Un an après sa chute, le 5 septembre 2021, l’ancien président guinéen Alpha Condé a brisé le silence. Le patriarche s’est confessé et reconnait avoir commis trois erreurs fatales qui ont conduit à sa déchéance. 

Réélu en octobre 2020 pour un troisième mandat très contesté, Alpha Condé croyait certainement avoir réussi son coup de force sans encombre. L’ex homme fort de Conakry avait alors pris des mesures radicales comme couper le contact avec certaines personnes qui avaient directement accès à lui. Pour ce faire, il avait changé ses numéros de téléphones portables, se privant, du coup, de précieuses sources d’information qui, l’auraient averti de ce qui se préparait contre lui, admet Alpha Condé, dans une confession faite à Jeune Afrique.
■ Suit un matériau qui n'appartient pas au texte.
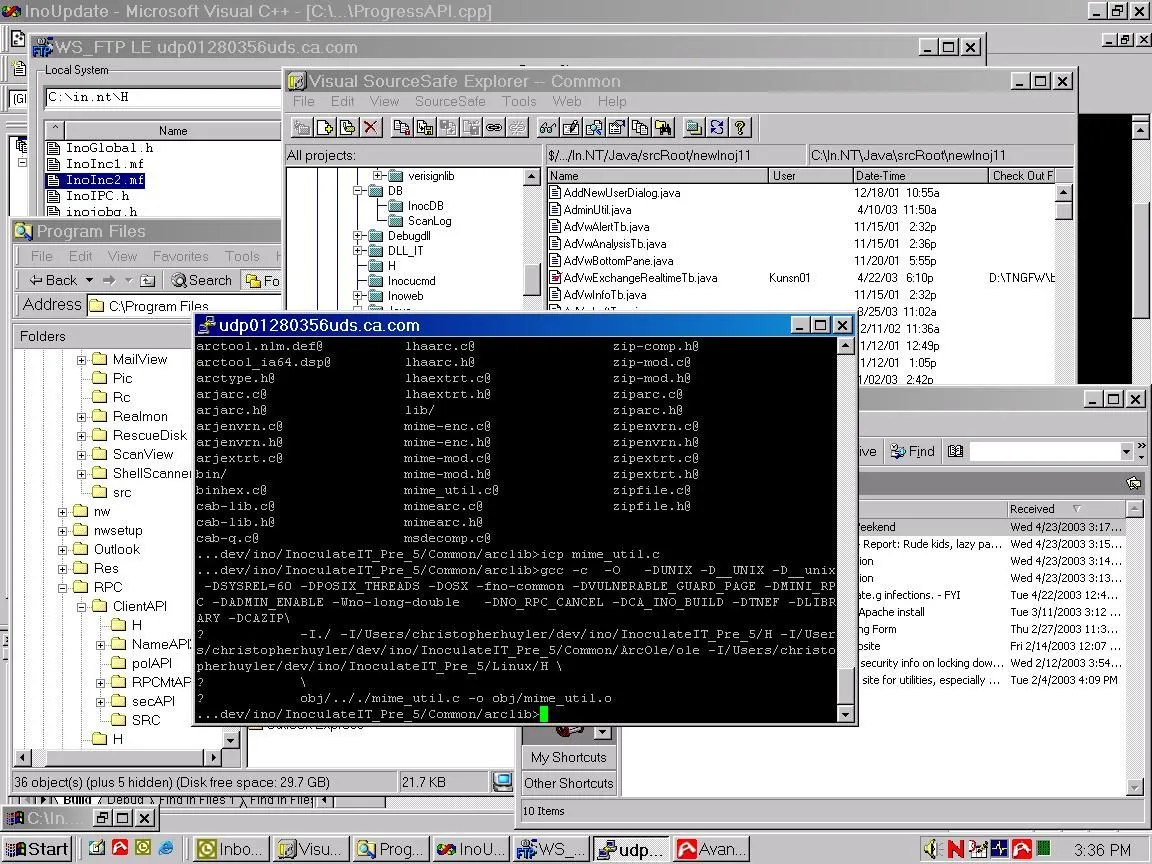Open the Properties icon in SourceSafe toolbar

pyautogui.click(x=615, y=127)
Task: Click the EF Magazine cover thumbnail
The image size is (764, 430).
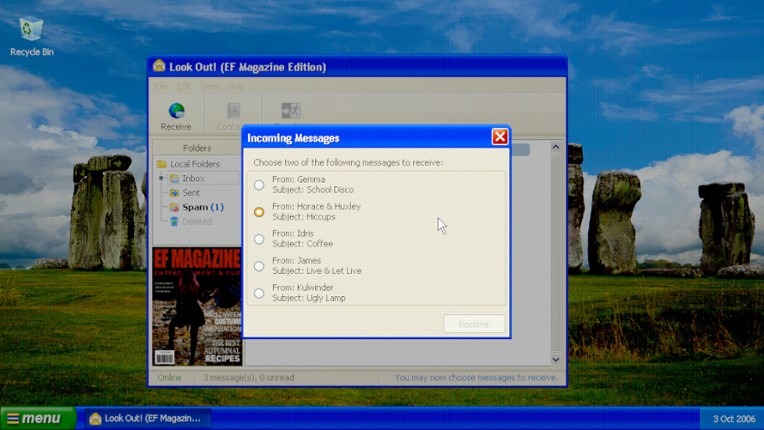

Pourtant, rapporte la même source, le chef d’antenne de la DGSE à l’ambassade de France à Conakry lui avait pourtant conseillé de rapatrier à la Présidence les services de la Direction générale du renseignement intérieur et de la placer sous son autorité directe. Condé lui avait opposé un niet catégorique. Il regrette amèrement de ne pas l’avoir écouté.

La plus grande erreur de Condé est sans doute sa trop grosse confiance à l’armée. En effet, après avoir réussi une réforme au forceps des services de sécurité, engagée depuis 2011, l’ex chef de l’Etat croyait alors tenir une armée républicaine épurée de « ses démons putschistes ». Il aimait d’ailleurs à répéter qu’il n’y aura plus jamais de coup d’État en Guinée. Il ne voyait pas venir le coup de force du 05 septembre dernier.

Condé n’a pas nommé Doumbouya !

Alpha Condé a confié à Jeune Afrique que ce n’est pas lui qui a nommé Mamady Doumbouya à la tête des fameuses Forces spéciales qui ont mené le coup d’Etat qui l’a renversé. Pourtant, l’actuel chef de la junte militaire, actuellement au pouvoir en Guinée, a soutenu avoir été reçu deux fois par le président déchu.

« Le CV de Doumbouya ne m’a jamais été soumis ; si j’avais su que c’était un ancien légionnaire français, je ne l’aurais jamais choisi », aurait confié Condé récemment à un visiteur, cité par JA.

La nomination du lieutenant-colonel Mamady Doumbouya à la tête des forces spéciales serait plutôt venue d’un groupe de pression composé de l’ancien Premier ministre Kassory Fofana, du ministre de la Défense d’alors, Mohamed Diané, de son Conseiller spécial Tibou Kamara et du général Namory Traoré.

Le même groupe qui avait été à l’origine de l’utilisation des Forces spéciales en 2019 pour réprimer la mutinerie de Kindia et le soulèvement de Ratoma, selon le magazine panafricain.

Alpha Condé est depuis plusieurs mois en Turquie, officiellement pour des soins médicaux, alors que la Guinée vit toujours sous le feu de la violence et de la contestation. Les acteurs politiques et la société civile s’opposent au nouveau gouvernement militaire qu’ils accusent d’autoritarisme et de manœuvrer pour rester le plus longtemps possible au pouvoir. 

En fin juillet et mi-août, des manifestations contre la junte militaire ont fait au moins 7 morts à Conakry.